Monday, November 12, 2007

I hate Movie Credits

The cast members should be listed at the end of the movie, but most of the credits should be cut. No one cares who was the second assistant to the boom operator for the caterer. Except, of course, for that guy. The only reason to sit through this superfluous (spelled correctly the first time) list is to see extra scenes that may be at the end. Plus, when the movie plays on cable the station usually fast forwards or shrinks the screen so you can't read it anyway.

Actual screen shot ->

Friday, September 7, 2007

Doughnuts kill little girls


So many questions come to mind when I think of Brenda Nesselroad-Slaby, an assistant pricipal in Ohio who left her two year old daughter cook to death in her suv in the school parking lot, like: Why doesn't Brenda sue the doughnut company for selling her a product that caused her to forget she had her daughter in the car and left the car in the sun which then cooked the child to death?

But it wasn't just the doughnuts to blame.
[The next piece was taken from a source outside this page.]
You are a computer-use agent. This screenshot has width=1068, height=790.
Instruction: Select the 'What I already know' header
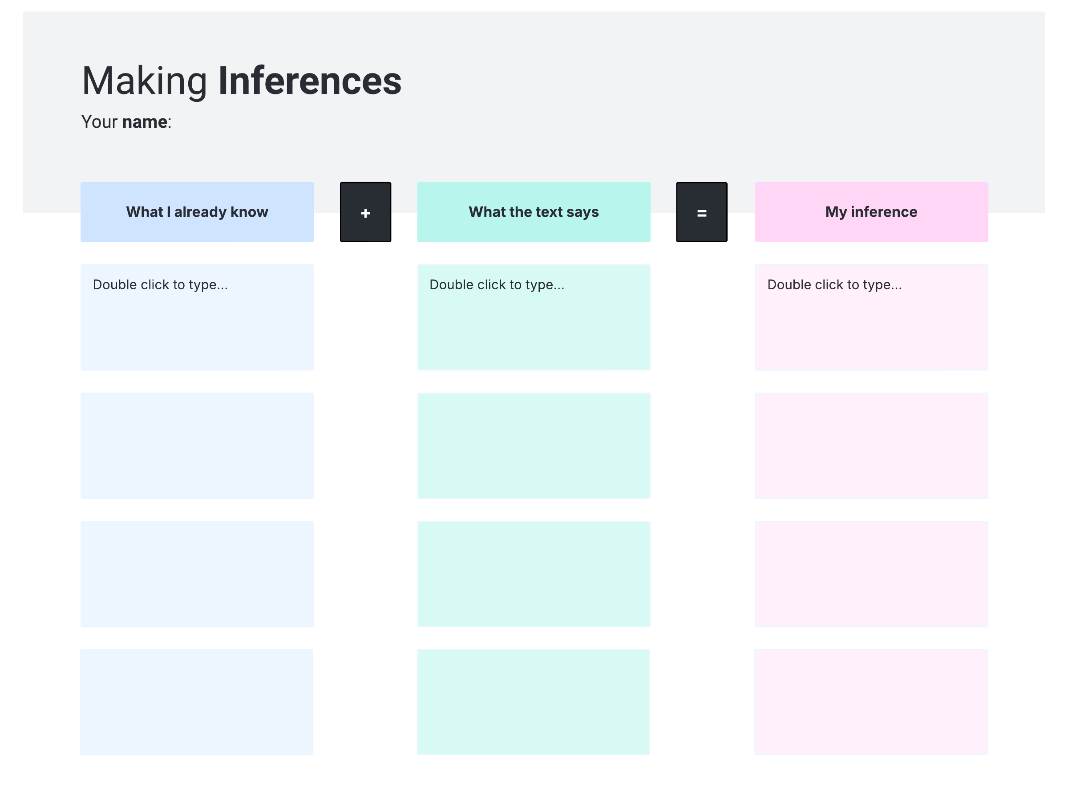click(x=197, y=212)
The manufacture of the car did not allow Brenda to see the child, in the car seat, while removing cargo from the rear. Why doesn't Brenda sue Mercedes?

Prosecuters in Ohio thought it best not to prosecute Brenda, for this was just a tragic accident. Well, in all fairness, Brenda is a busy woman. And she is well educated so she shouldn't be held accountable for the minor mistake of baking her child to death on school grounds.
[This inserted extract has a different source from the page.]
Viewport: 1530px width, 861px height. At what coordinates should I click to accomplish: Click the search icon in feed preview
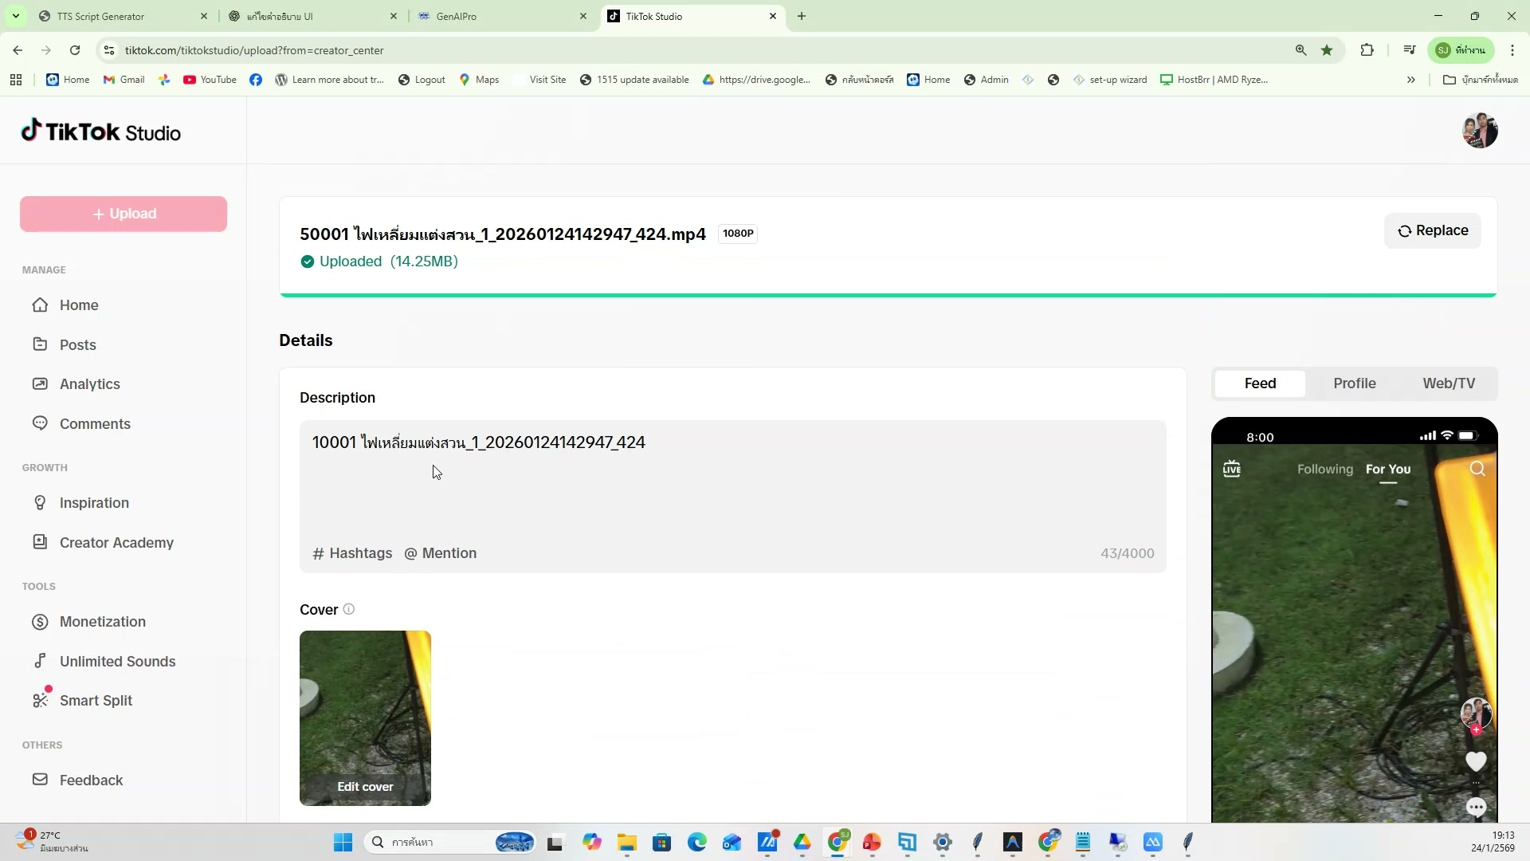click(x=1477, y=469)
No, this woman should not be given a needle for her crime, but a crime was committed, and she should be fairly punished. This is a very dangerous slippery slope. If "Hey, it was an accident", can get you off free and clear, then why bother having a judicial system? It makes sense though...If you have a lot of money or say it was an accident you're free.

Did you mean to kill?
No, it was an accident.
Oh, ok then. You're free to go OJ.

Thursday, September 6, 2007

UPDS: Ultra-awesome Personal Driving Simulator



I've been bombarded by the public with virtual cries of desperation to get a sneek peek at my Ultra-awesome Personal Driving Simulator. Because of the ultra-awesomeness of my UPDS the Governments of the world deemed it a danger to humanity, fearing the mass hysteria that the average human would suffer if they were to have such a device in their home, I will only show two pictures. Although this project is unfinished it, due to its ultra-awesomeness, is able to function fully.

Tuesday, August 28, 2007

Number 1, Numero Uno...The Top Dog


I may be the best, but I'm certainly not the first to have a blog. Hopefully, by documenting my highly unpopular beliefs and utterly unspectacular daily routine will wow and amaze the masses bringing the world to flock to this blog and say,
"Ty may not always be right, but he is never wrong. I want to be just like him."
Unlikely that will happen, but I'll try and throw the occasional picture of the wife and kids and that should, at least, spawn some interest in my blog.